(Click-target data)

--

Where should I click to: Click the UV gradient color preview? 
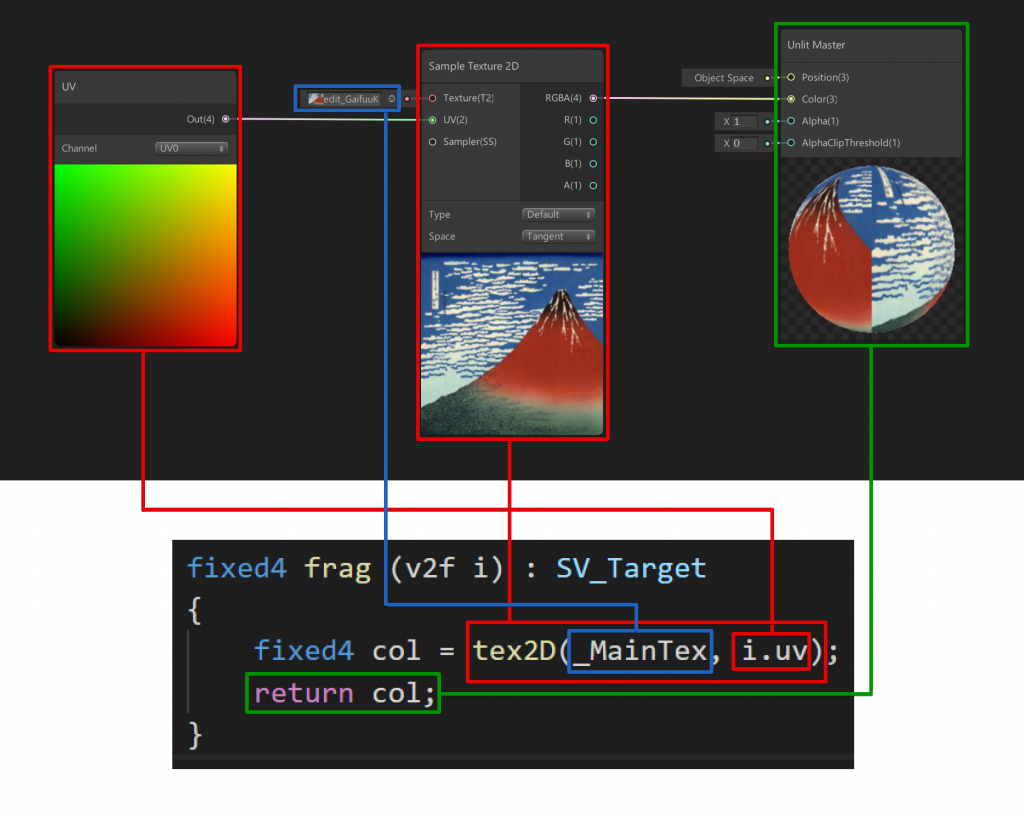coord(145,255)
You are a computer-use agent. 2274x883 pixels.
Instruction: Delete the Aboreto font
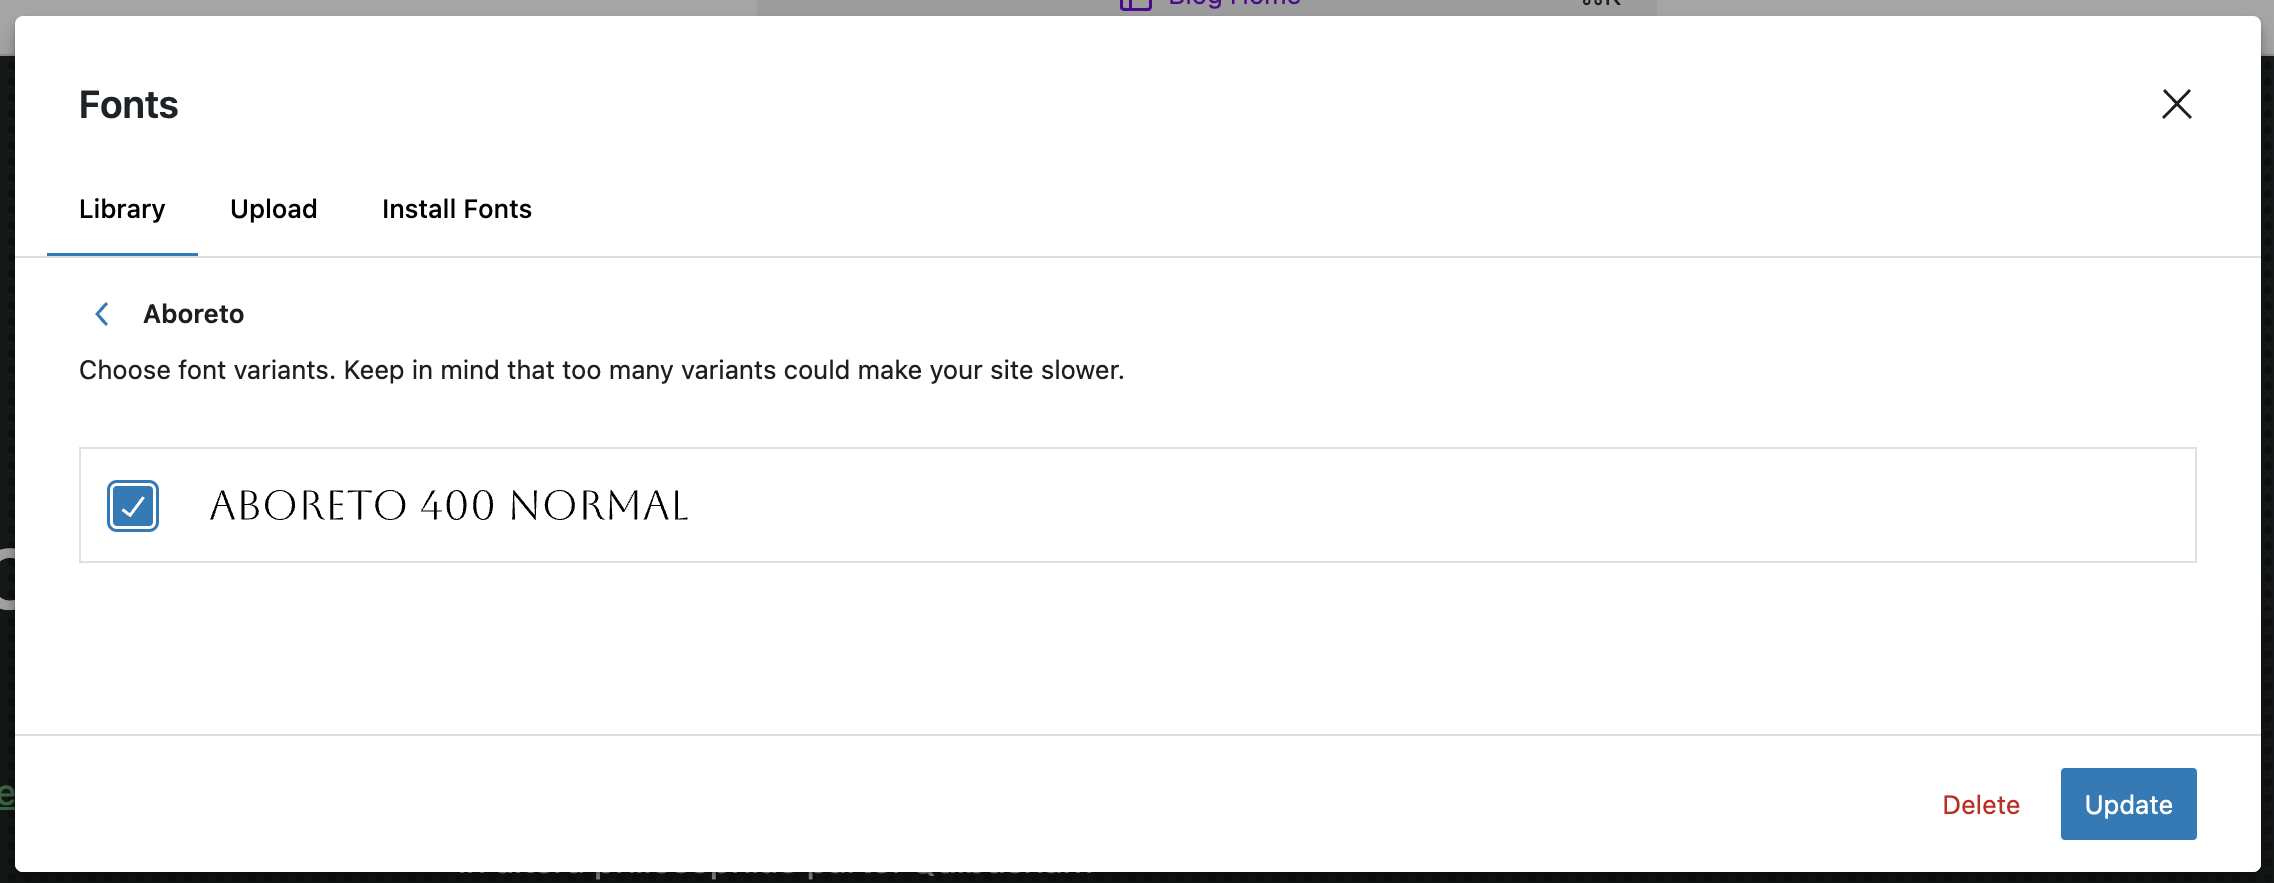click(x=1980, y=805)
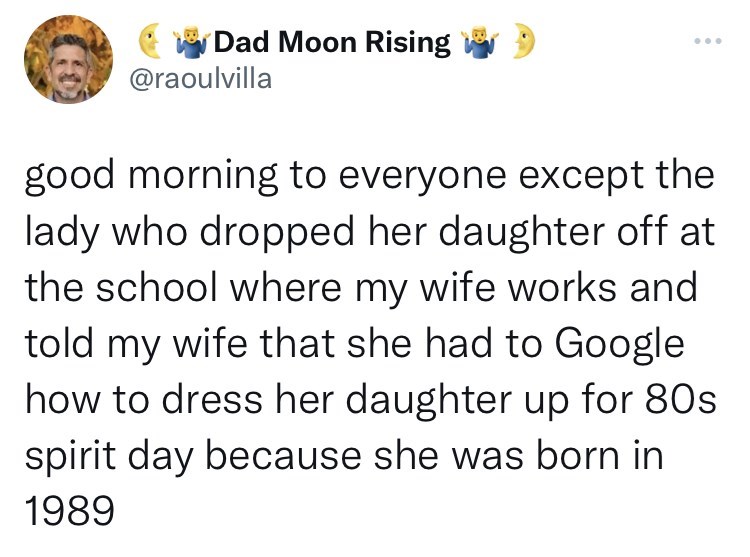Click the year '1989' ending the tweet
The height and width of the screenshot is (557, 750).
(70, 510)
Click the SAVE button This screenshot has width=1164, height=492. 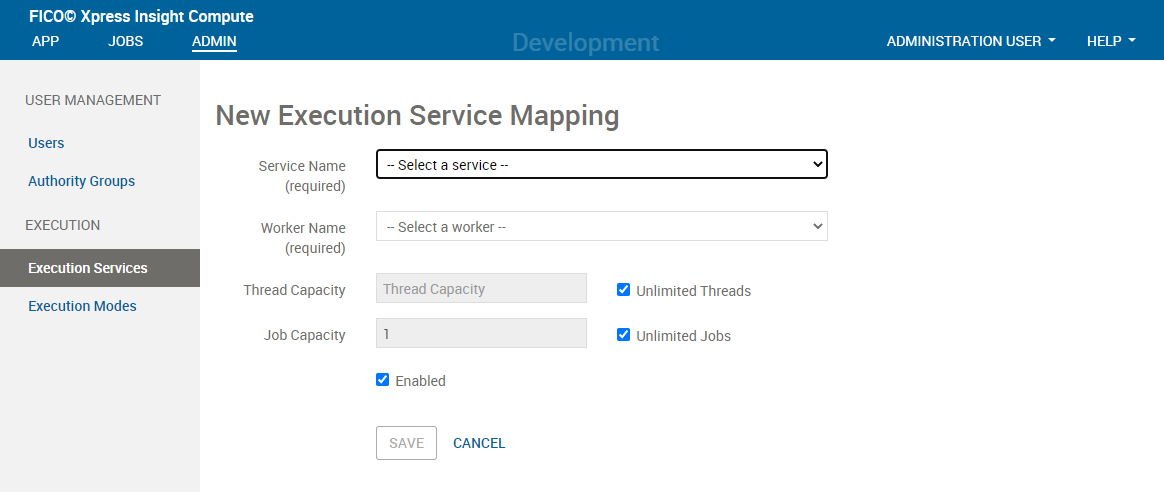coord(406,443)
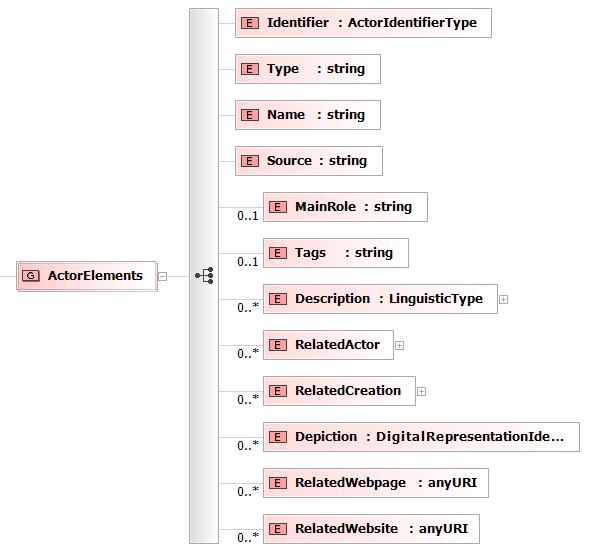The width and height of the screenshot is (596, 552).
Task: Expand the Description LinguisticType element
Action: tap(503, 300)
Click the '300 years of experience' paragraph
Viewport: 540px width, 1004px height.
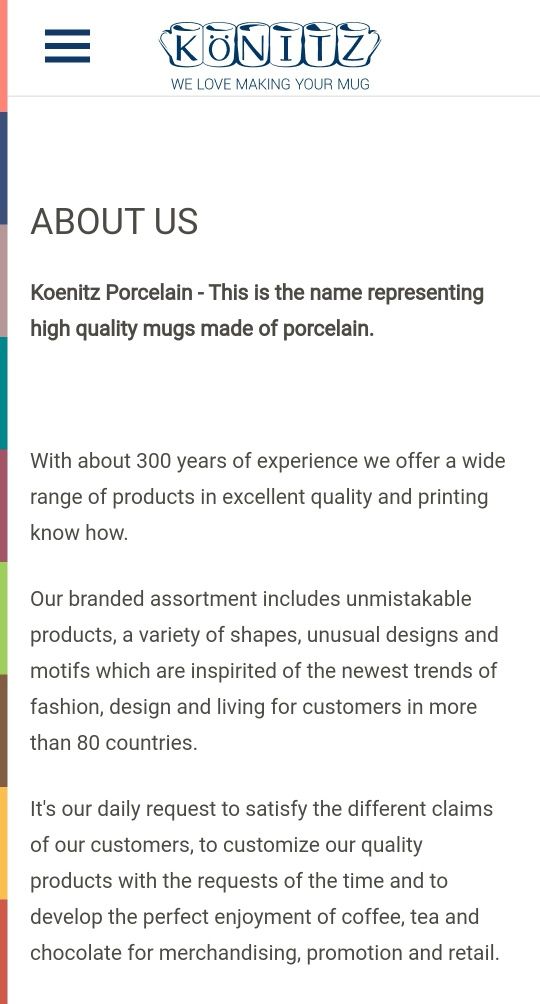pyautogui.click(x=268, y=497)
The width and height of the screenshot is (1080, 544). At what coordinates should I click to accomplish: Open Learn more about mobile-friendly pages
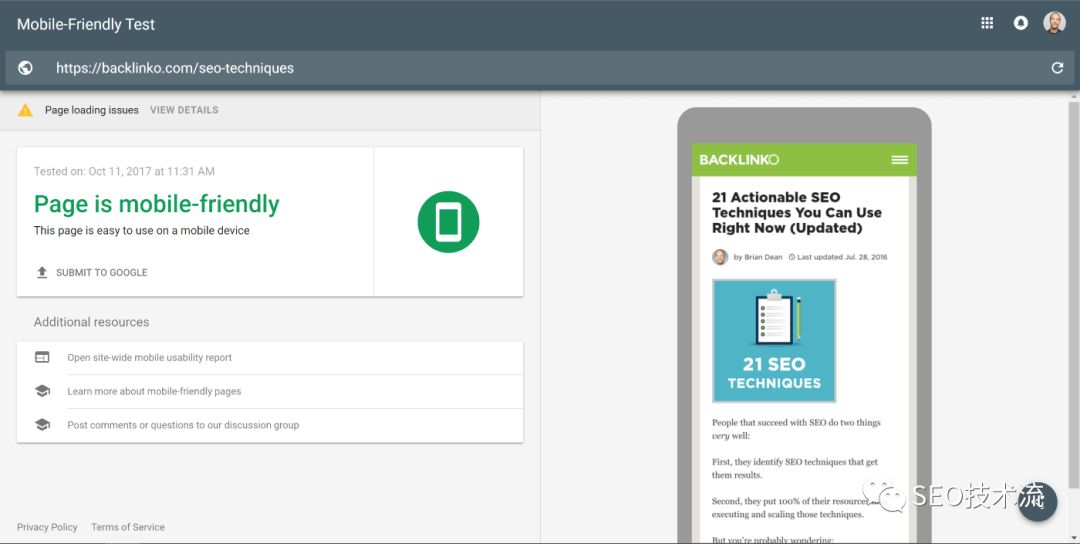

--

**TASK DESCRIPTION:**
Count the lines in the records above that contain the string "should", matching case exactly. Give only the number.

**COMPLETE RESPONSE:**
2